### Teks Kutipan
⟨

Untuk mewujudkan hal tersebut, terutama untuk membangun pendidikan yang Islami berbasis dayah, saat ini Pemeritah Aceh sedang mengkaji untuk menjadikan Pendidikan Dayah sebagai intisari pendidikan di Aceh, yaitu dengan melebur Dinas Pendidikan Dayah dengan Dinas Pendidikan Aceh.
“Pendidikan Dayah yang selama ini berada di bawah Dinas Pendidikan Dayah Aceh secara kelembagaan akan disatukan dengan Dinas Pendidikan Aceh. Nantinya, kedua Dinas ini akan menjadikan pendidikan dayah sebagai inti atau dasar bagi penyelenggaraan pendidikan di Aceh,” ujar Plt Gubernur.
Dalam amanatnya selaku inspektur, Nova mengajak para santri dan dayah untuk merenungi tema Nasional Peringatan Hari Santri 2019, yaitu ‘Santri Indonesia untuk Perdamaian Dunia’.
“Tema ini sangat sesuai dengan Islam yang Rahmatan lil ‘alamin. Untuk itu, maka tema ini harus menjadi paradigma dan sandaran pemikiran, betapa para santri dan dayah memiliki kewajiban untuk terus berkontribusi bagi terwujudnya perdamaian dunia,” kata Nova.

⟩

### Petunjuk Soal
1. Tuliskan kembali bagian teks kutipan yang dimulai dari "Untuk mewujudkan hal" dan berakhir pada "Dayah dengan Dinas Pendidikan Aceh.".
2. Berdasarkan teks kutipan, mengapa Nova menyatakan bahwa tema Peringatan Hari Santri 2019 harus menjadi paradigma dan sandaran pemikiran?

### Bagian Data

⟨

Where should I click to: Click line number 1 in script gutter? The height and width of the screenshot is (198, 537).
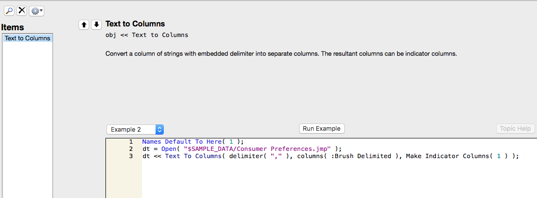coord(131,142)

⟩

### Penyelesaian Soal
1.
Untuk mewujudkan hal tersebut, terutama untuk membangun pendidikan yang Islami berbasis dayah, saat ini Pemeritah Aceh sedang mengkaji untuk menjadikan Pendidikan Dayah sebagai intisari pendidikan di Aceh, yaitu dengan melebur Dinas Pendidikan Dayah dengan Dinas Pendidikan Aceh.

2. Tema "Santri Indonesia untuk Perdamaian Dunia" dinilai sangat sesuai dengan Islam yang Rahmatan lil 'alamin. Oleh karena itu, tema tersebut harus menjadi paradigma dan sandaran pemikiran bahwa para santri dan dayah wajib terus berkontribusi bagi terwujudnya perdamaian dunia.